• OPDRACHT 1: Waar en wanneer werd Édith Piaf volgens het fragment over fietsen door Parijs geboren?
• OPDRACHT 2: Geef voor elke bewering aan of het fragment over fietsen door Parijs haar bevestigt, met de doorslaggevende woorden als letterlijk citaat. (a) Joke Radius denkt drie dagtochten op de fiets nodig te hebben om het meeste van Parijs te tonen. (b) Het beeld L’ Écoute is van Henri de Miller. (c) De gekozen groene route ligt ten zuiden van de Seine.
• OPDRACHT 3: Pak het fragment over fietsen door Parijs op na de laatste zin en schrijf het verder.

══ FRAGMENT ══

Parijs. Stad van de romantiek, stad van de Eiffeltoren en de Notre-Dame fumée. De stad waar Édith Piaf geboren is, de stad met illustere theaters als de Folie Begère en de Moulin Rouge. De stad van Stade de France en Roland Garros, maar bovenal de stad waar ieder jaar ongeveer 150 man zichzelf en hun fiets uit elkaar trekken op de kasseien van Avenues des Champs-Élysées. Iedere sprinter wil hier winnen, iedere klassementsrenner wil hier zijn geel tonen, iedere wielertoerist wil de heilige grond van het belangrijkste criterium in de wielersport onder zijn wielen gevoeld hebben.
Parijs zit vol met geschiedenis. Het zit zelfs zo vol dat Joke Radius er 3 dagtochten op de fiets voor nodig denkt te hebben om ons het meeste van Parijs te tonen. Die tijd hebben we niet, dus kiezen wij een deel van de groene route die ten noorden van de Seine ligt.
Het is bewonderenswaardig hoe Joke van iedere steen een bezienswaardigheid kan maken. Je staat om de 10 meter stil, omdat er wel weer wat te zien moet zijn. Als je aan het einde van de straat stopt om de volgende aanwijzing te lezen, heb je al weer 3 belangrijke relikwieën gemist. We besluiten dan ook maar dat het okay is als we wat missen. Sommige dingen willen we zien, andere zijn mooi als we ze toevallig tegenkomen.
De eerste foto wordt geschoten op Rue de Belleville 72. Ons appartement zit aan een zijstraatje van de Rue de Belleville en wij kennen de straat met name van de Monoprix voor je dagelijkse boodschappen en het lokale bistrootje waar je goed kan eten. Maar nummer 72 is speciaal. Hier werd op 19 december 1915 Édith Piaf geboren. Niet in het huis, maar op de trappen van het huis.
De groene tour begint bij Les Halles, wat in vroegere tijden een voedselmarkt was, in de jaren 70 omgetoverd werd tot winkelcentrum, in de jaren 90 verpauperde, maar wat niet in die tijd, en nu is gerestaureerd tot architectonisch hoogstaand…….. winkelcentrum.
Op het plein staat naast een onooglijke kerk een fraai beeld van Henri de Miller dat luistert naar de naam L’ Écoute.
Al snel missen we de toren van Jan de Onbevreesde, een paar art nouveau serres en een brasserie met een interessant interieur. Er is echt teveel om op te noemen, maar voor ons gevoel ook teveel om te bekijken.

═══
══ AANGELEVERD MATERIAAL ══

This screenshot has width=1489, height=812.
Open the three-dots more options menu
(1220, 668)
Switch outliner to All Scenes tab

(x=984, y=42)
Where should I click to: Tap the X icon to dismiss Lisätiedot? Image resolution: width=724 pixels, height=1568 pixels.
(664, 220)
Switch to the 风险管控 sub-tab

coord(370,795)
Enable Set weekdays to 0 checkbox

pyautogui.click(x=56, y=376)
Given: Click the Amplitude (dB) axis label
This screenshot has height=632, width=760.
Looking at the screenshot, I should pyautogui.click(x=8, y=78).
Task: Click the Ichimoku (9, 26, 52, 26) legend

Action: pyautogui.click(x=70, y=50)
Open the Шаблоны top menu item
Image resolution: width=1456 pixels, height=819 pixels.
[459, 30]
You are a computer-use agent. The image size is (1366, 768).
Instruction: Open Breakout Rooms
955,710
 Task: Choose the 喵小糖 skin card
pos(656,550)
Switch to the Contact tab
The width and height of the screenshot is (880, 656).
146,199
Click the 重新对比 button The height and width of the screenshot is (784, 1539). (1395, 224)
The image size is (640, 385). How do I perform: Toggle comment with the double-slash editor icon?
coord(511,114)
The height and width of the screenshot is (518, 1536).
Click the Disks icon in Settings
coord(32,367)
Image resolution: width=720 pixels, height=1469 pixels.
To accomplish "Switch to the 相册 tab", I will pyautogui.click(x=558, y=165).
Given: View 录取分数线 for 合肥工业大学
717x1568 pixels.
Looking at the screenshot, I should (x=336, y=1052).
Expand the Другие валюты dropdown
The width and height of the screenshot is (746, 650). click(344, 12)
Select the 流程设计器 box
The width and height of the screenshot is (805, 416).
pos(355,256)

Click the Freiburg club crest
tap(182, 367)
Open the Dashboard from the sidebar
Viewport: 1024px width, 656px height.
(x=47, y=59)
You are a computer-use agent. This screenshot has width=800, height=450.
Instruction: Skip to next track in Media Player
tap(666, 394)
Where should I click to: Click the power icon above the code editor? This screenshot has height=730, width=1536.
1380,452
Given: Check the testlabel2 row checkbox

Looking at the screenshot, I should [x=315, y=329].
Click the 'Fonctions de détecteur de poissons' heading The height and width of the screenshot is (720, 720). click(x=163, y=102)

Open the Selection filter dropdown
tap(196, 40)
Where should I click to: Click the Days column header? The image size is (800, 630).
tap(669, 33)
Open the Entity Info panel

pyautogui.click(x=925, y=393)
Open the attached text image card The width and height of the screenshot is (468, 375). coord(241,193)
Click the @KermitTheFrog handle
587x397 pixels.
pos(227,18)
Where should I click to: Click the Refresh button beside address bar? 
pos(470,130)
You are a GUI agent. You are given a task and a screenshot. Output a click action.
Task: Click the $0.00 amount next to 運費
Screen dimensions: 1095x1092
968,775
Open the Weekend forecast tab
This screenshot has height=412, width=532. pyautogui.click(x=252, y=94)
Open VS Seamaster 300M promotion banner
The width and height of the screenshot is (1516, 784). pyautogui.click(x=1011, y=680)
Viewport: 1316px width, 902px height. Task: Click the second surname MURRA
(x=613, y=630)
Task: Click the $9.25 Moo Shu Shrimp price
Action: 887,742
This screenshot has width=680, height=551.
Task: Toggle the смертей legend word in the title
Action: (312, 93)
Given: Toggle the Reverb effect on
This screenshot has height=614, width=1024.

═══

• VERWACHT RESULTAAT 1: Op 19 december 1915 op de trappen van het huis aan de Rue de Belleville 72.

• VERWACHT RESULTAAT 2:
(a) Ja: "Joke Radius er 3 dagtochten op de fiets voor nodig denkt te hebben om ons het meeste van Parijs te tonen"
(b) Ja: "een fraai beeld van Henri de Miller dat luistert naar de naam L’ Écoute"
(c) Nee: "de groene route die ten noorden van de Seine ligt"

• VERWACHT RESULTAAT 3:
Dat is misschien ook wel nodig, want na een kilometer of 10 is de conclusie dat de straten van Parijs allemaal op elkaar lijken. Dat is wellicht vloeken in de kerk, maar daar heb je er hier genoeg van. Het straatbeeld is typisch wat je van Parijs kent, maar het lijkt met contol-c en control-v verderop zo neer te zijn geplakt. De ene straat is wat beter onderhouden dan de ander en soms wordt het straatbeeld wat ontsierd door een jaren 70 betonkolos, maar eigenlijk zit er weinig variatie in de winkels en woningen. Het vormt het decor voor de pracht en praal van bouwwerken uit het verleden en het heden. Het heeft een beetje het effect alsof je Amsterdam-Zuid over heel Amsterdam zou uitsmeren.
Het komt wellicht door meneer Haussmann, die in het begin van de 19e eeuw het Middeleeuwse Parijs heeft gesloopt en er een moderne stad op heeft gesticht. Op de belangrijke monumenten na, is bijna alles gesloopt en daarom vind je in Parijs ook nog maar weinig terug van vestingmuren of oude verdedigingswerken. Het doet een beetje aan Barcelona denken, maar dan met een iets ander sausje.
De Arc de Triomphe is de rode draad in deze tour. Steeds komen we het ding tegen. De eerste keer neem je er nog een foto van, maar pas als we aan het einde van de rit de Arc zien vanaf de Champs-Élysées kan ik niet nog een foto weerstaan.
Parijs is in verbouwing en dat kun je wel zien. Volgend jaar is hier de Olympische Spelen en dan moet alles er natuurlijk tip top uitzien. Verschillende keren moeten we de route een beetje verleggen of staat ‘het object’ in de steigers. Zo ook bij de Place du Maréchal de Lattre de Tassigny. Het is aan de kant van Avenue Foch opengebroken, waardoor de enige nog authentieke Metro ingang van Parijs er een beetje verloren bijstaat tussen de rood-wiite afzetting en de oranje hesjes van de wegwerkers. Alsnog is het een plaatje.
Hier besluiten we ook de groene route wat in te korten. Het miezert lichtjes en onze monumentenspons is ook al aardig vol. Gelukkig zijn er allemaal ‘Ikea’ doorgangetjes waarmee je de route naar believe kunt aanpassen.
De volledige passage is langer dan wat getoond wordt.